Publicado por: Esteban Higueras Galán / @HGEsteban


¿Saben ustedes que Descartes no existió?, difícil de creer, si, pero verdad (para algunos). No se muy bien donde escuche esta afirmación y lo siento, pero ya no lo recuerdo, solo puedo decir que ahora no puedo imaginar lo contrario. Recuerdo de un problema, de esos problemas que no son problemas, ni estorban, ni nunca pensaste cambiar ni considerar. Este es: ¿puede ser que aún con mi pensamiento yo no exista?, todo el mundo sabe que existo, si o si, por que pienso, es así, ya lo dijo Descartes. Pero disculpen mi incompetencia, puede que no pensase bien. Hay pensamientos que solo circulan del ombligo a la raja del culo, para volver de nuevo a la primera depresión. Y después siguen y siguen de raja en raja, y vuelta de una depresión a otra, eso cada vez huele más peste (habla mi experiencia).
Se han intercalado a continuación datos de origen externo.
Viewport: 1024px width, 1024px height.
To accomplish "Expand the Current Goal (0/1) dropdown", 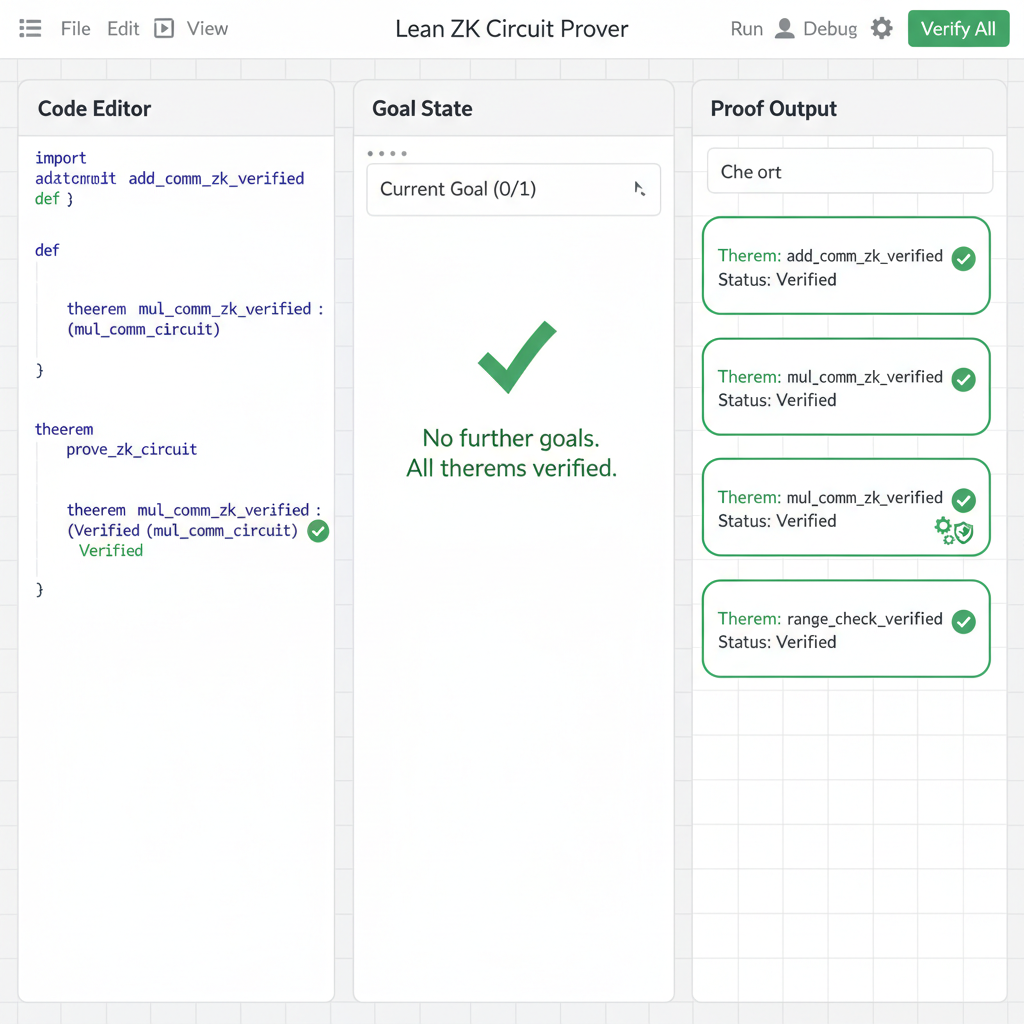I will [x=513, y=189].
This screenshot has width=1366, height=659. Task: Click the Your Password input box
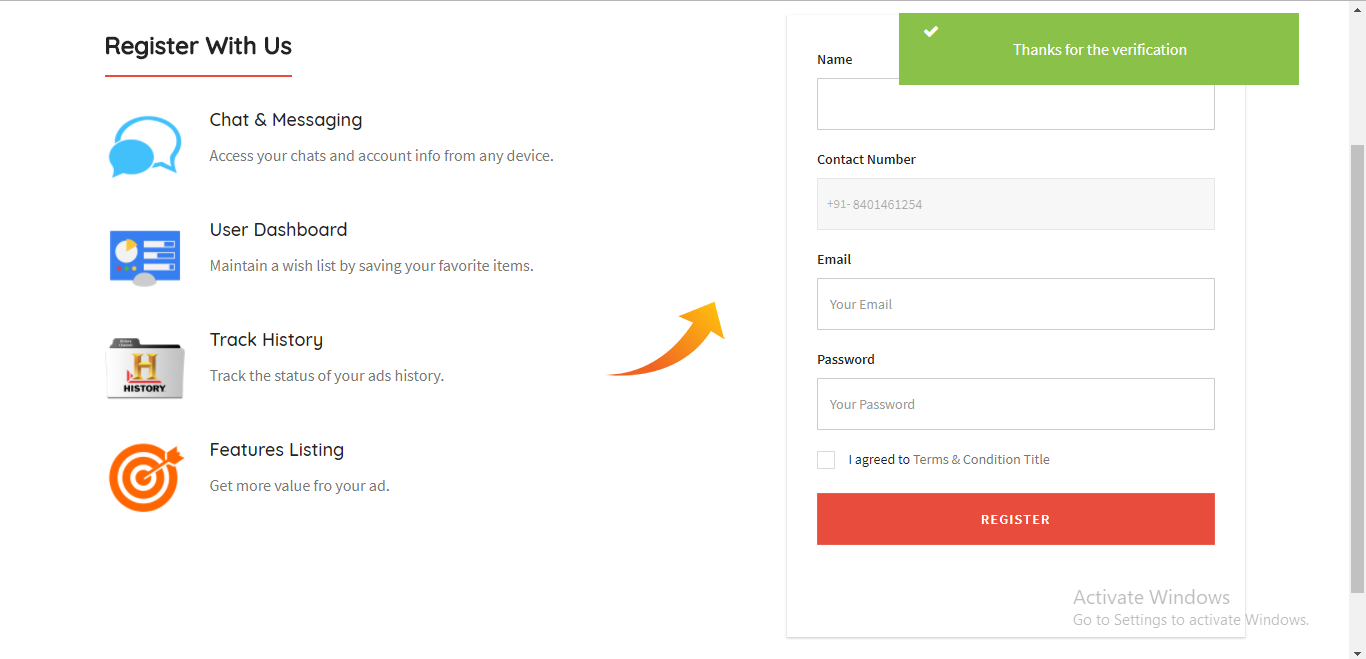point(1015,404)
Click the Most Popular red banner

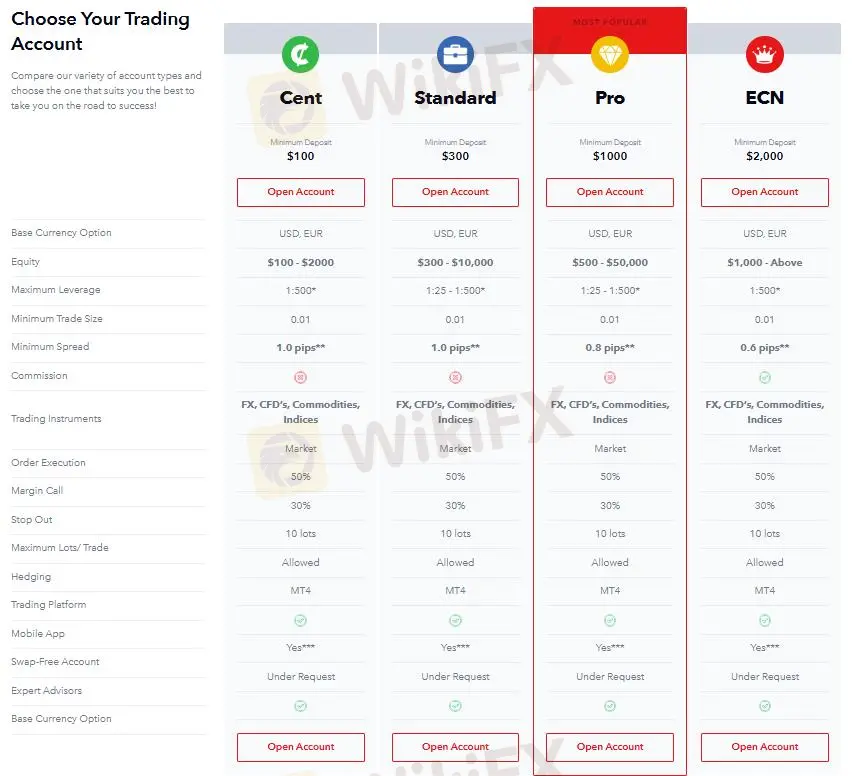pyautogui.click(x=610, y=22)
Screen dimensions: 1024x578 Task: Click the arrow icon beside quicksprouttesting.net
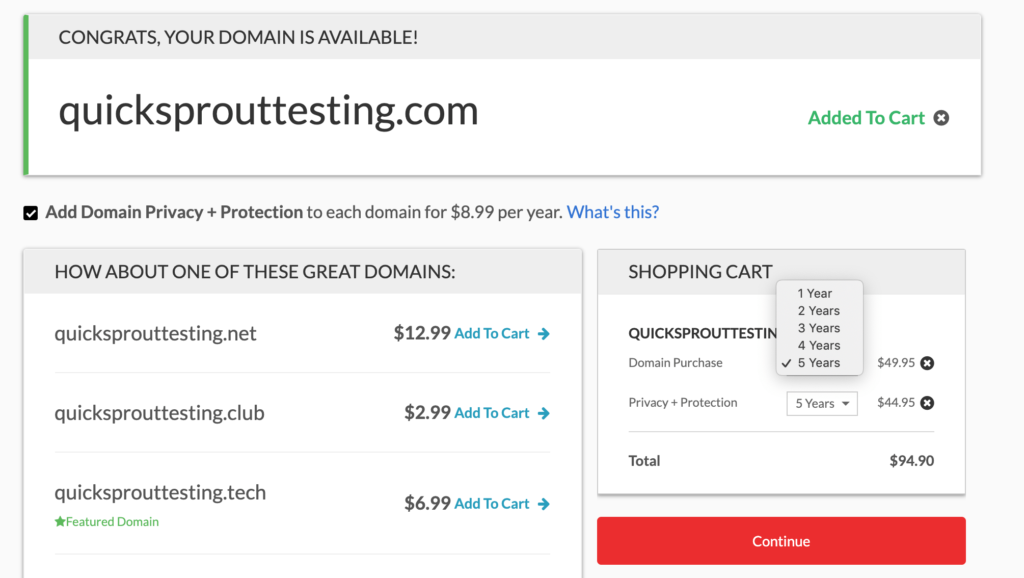pos(544,334)
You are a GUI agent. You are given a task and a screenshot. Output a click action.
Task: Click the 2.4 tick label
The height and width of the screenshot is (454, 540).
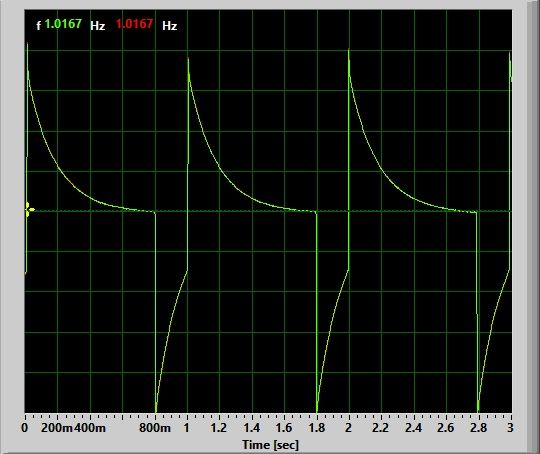tap(413, 428)
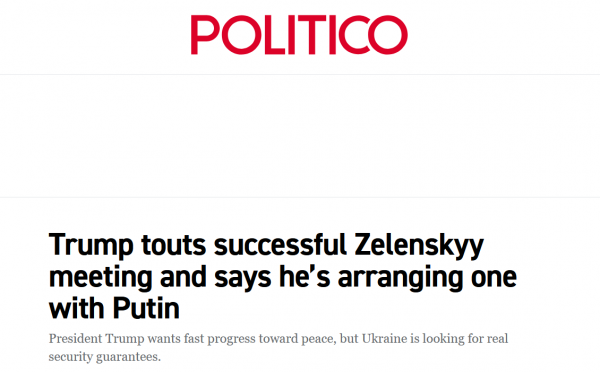600x372 pixels.
Task: Click the word Putin in the headline
Action: tap(146, 309)
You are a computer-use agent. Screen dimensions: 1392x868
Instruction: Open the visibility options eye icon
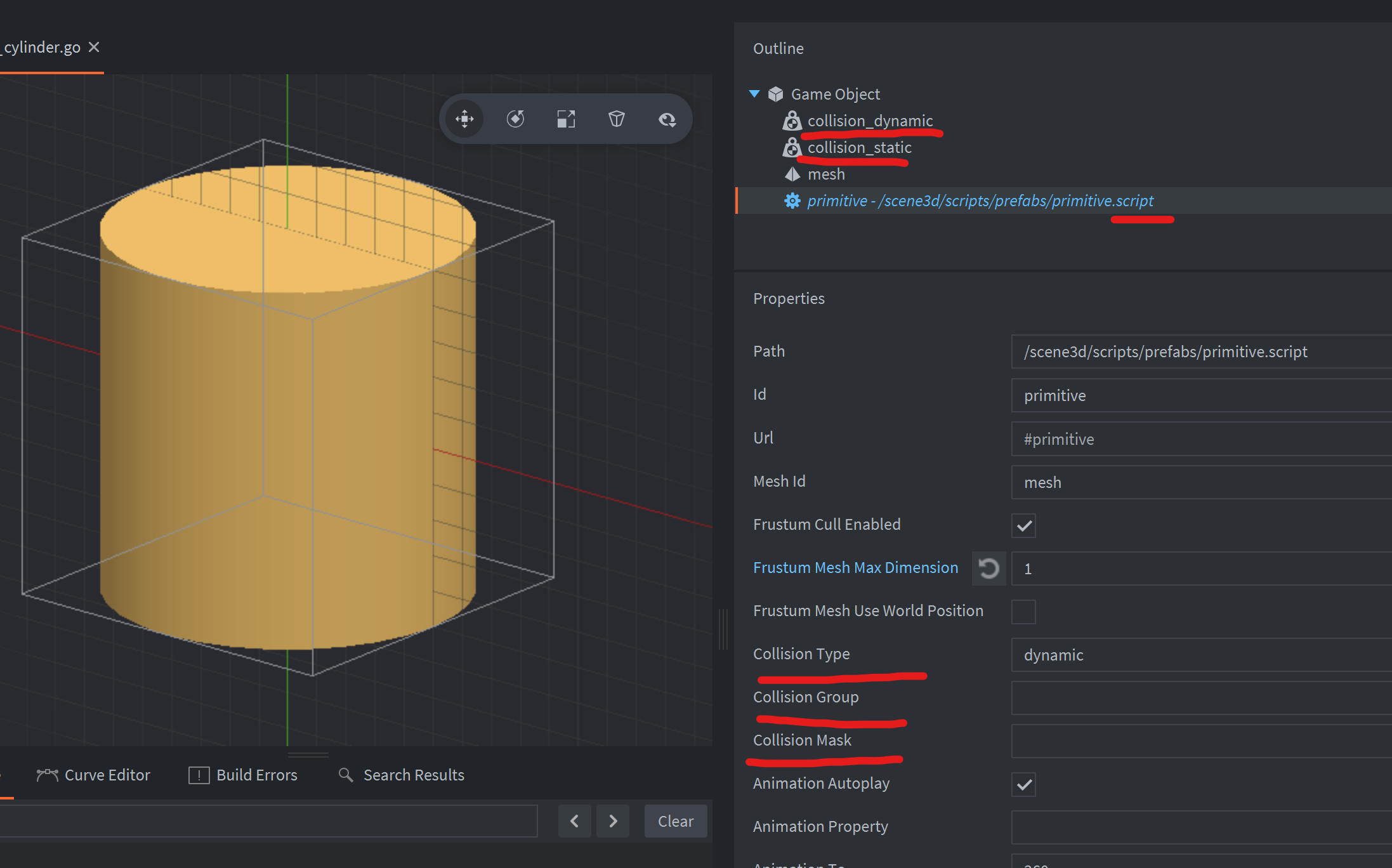pyautogui.click(x=667, y=119)
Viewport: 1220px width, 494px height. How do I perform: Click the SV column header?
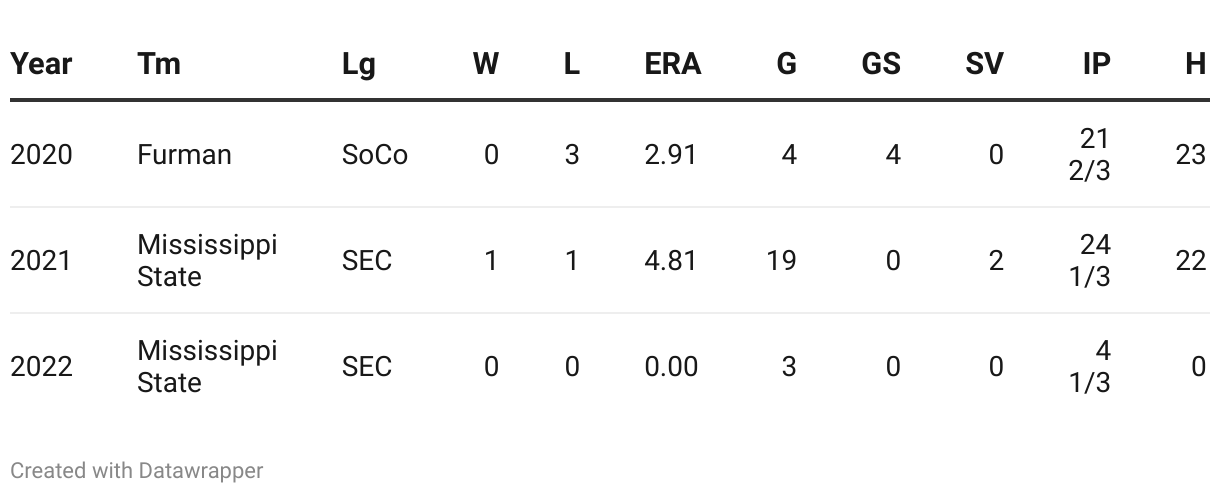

Entonces pensé: Descartes se quedó corto, y me interrogué: ¿de que forma un pensamiento puede satisfacer la existencia?, por que hay pensamientos que no satisfacen, solo son en circulo, y vuelven, y no paran. Esos que sacan de los nervios por su inmovilidad. De esto, no puede depender la existencia.

Y Descartes decía: Pienso luego existo, y fue el más seguro principio para su filosofía, el único salvado en la duda radical. Pero, si el problema de pensar no basta para existir, que contenido puede formar el pensamiento para existir: ¿es necesario desear algo?, ¿cómo se forma esa necesidad o gracia de pensamiento?. Por un lado, pensar necesita de un cuerpo que lo sustente, es decir, un útil que como maquina deseante se apropie de placeres y experiencias, y pueda conjugarlas y mezclarlas de su única y propia manera. Así que Descartes afirmó por estas razones la verdad de nuestra existencia. Y por otro lado, el deseo en si es amorfo, como formado de una inconsistencia dispersa, es decir, más bien que deseo hablamos de un placer manifestándose incompletamente, falta algo para que sea placer, otra consistencia, otro lugar y forma.

Se puede decir que el placer es la linea que marca la existencia, y el deseo no es otra cosa que devenir placer, devenir estancado o devenir ágil, pero devenir. Un devenir muerto o vivo, que adopta la forma de placer o muere

Así que no es que existas por que piensas, sino que piensas por que existes, y existes cuando el placer se completa, y deja su estado amorfo. Y por estas razones dicen que Descartes nunca existió.